Text block:
=======

June 2020 p32 q7
2329
The variables x and y satisfy the differential equation
\(\frac{dy}{dx} = \frac{y-1}{(x+1)(x+3)}\).
It is given that \(y = 2\) when \(x = 0\).
Solve the differential equation, obtaining an expression for \(y\) in terms of \(x\).
Solution
Separate variables:
\(\frac{dy}{y-1} = \frac{dx}{(x+1)(x+3)}\)
Integrate both sides:
\(\int \frac{dy}{y-1} = \int \frac{dx}{(x+1)(x+3)}\)
\(\ln|y-1| = \int \left( \frac{A}{x+1} + \frac{B}{x+3} \right) dx\)

=======

Input material:
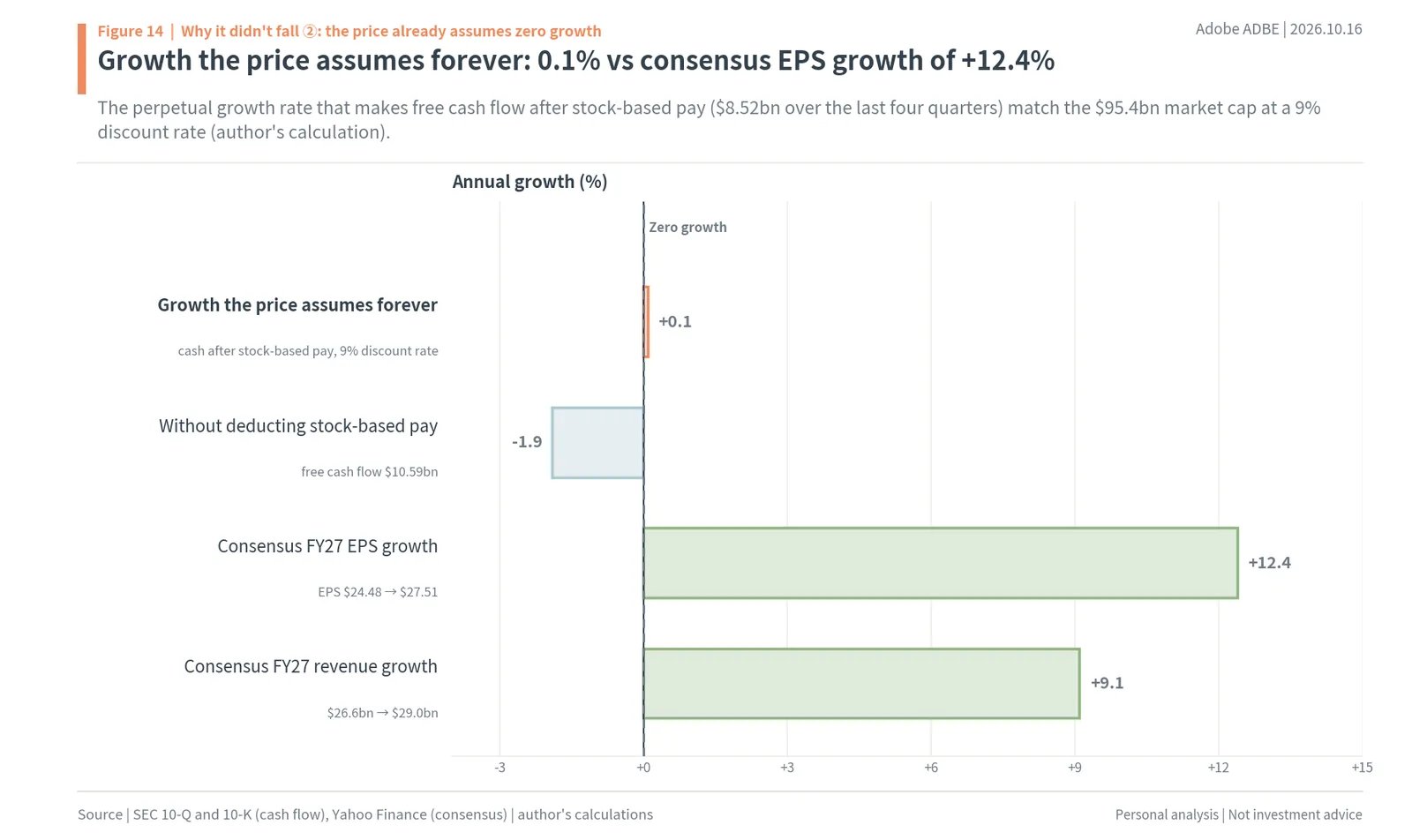The width and height of the screenshot is (1412, 840).
Task: Click the thin orange +0.1 bar
Action: [646, 322]
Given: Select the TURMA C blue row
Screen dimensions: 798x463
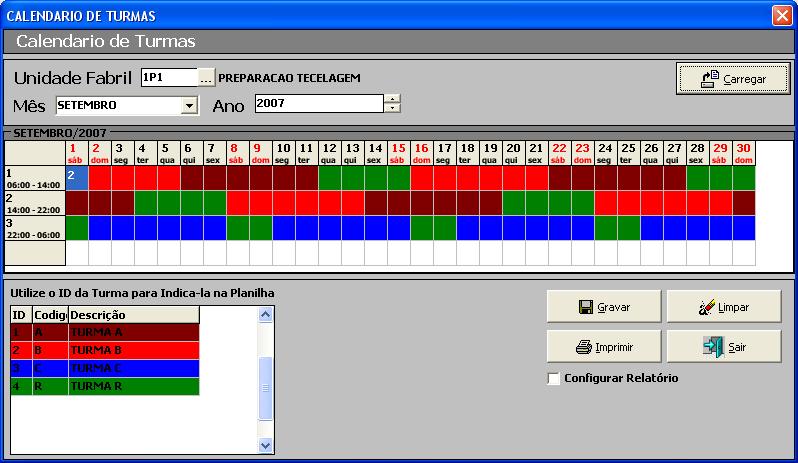Looking at the screenshot, I should tap(133, 368).
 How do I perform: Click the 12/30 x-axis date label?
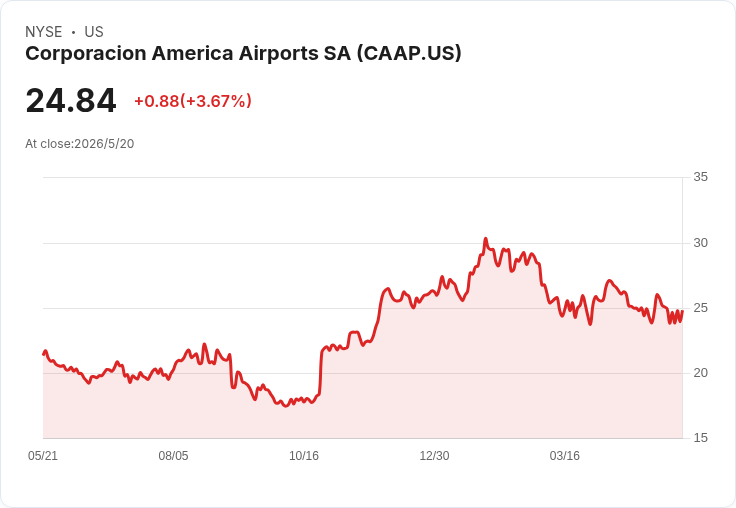tap(434, 455)
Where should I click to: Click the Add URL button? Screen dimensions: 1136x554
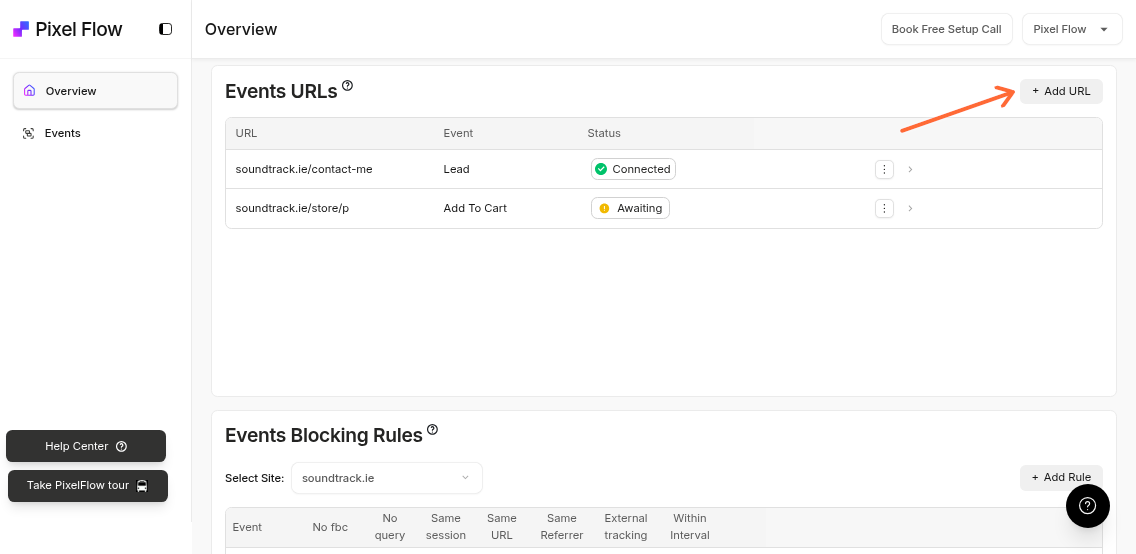point(1061,91)
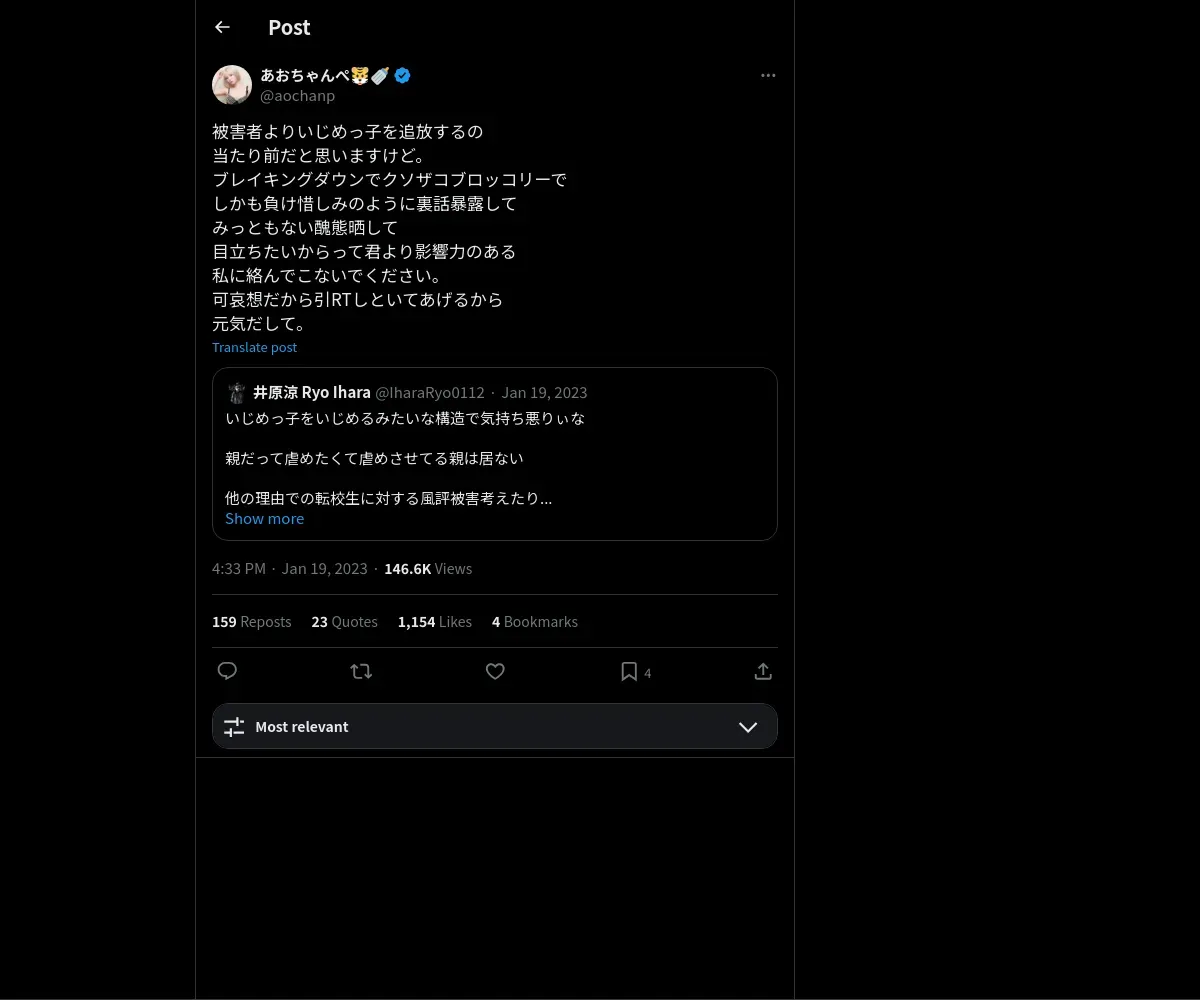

=======

Problems to solve:
A. Print the part of the rows that opens with the line containing "Where should I" and runs through the last of the rows, leaving the pictures out.
B. Give what follows in the worked solution of the differential equation, picking up from where it stops.

Answers for this exercise:
A.
Where should I click to: Click the Add URL button? Screen dimensions: 1136x554
point(1061,91)

B.
Find \(A\) and \(B\) such that:
\(\frac{1}{(x+1)(x+3)} = \frac{A}{x+1} + \frac{B}{x+3}\)
Solving gives \(A = \frac{1}{2}\) and \(B = -\frac{1}{2}\).
Integrate:
\(\ln|y-1| = \frac{1}{2} \ln|x+1| - \frac{1}{2} \ln|x+3| + C\)
\(\ln|y-1| = \frac{1}{2} \ln\left(\frac{x+1}{x+3}\right) + C\)
Exponentiate both sides:
\(|y-1| = e^C \sqrt{\frac{x+1}{x+3}}\)
Use initial condition \(y = 2\) when \(x = 0\):
\(1 = e^C \sqrt{\frac{1}{3}}\)
\(e^C = \sqrt{3}\)
Thus, \(y - 1 = \sqrt{3} \sqrt{\frac{x+1}{x+3}}\)
\(y = 1 + \sqrt{\frac{3x+3}{x+3}}\)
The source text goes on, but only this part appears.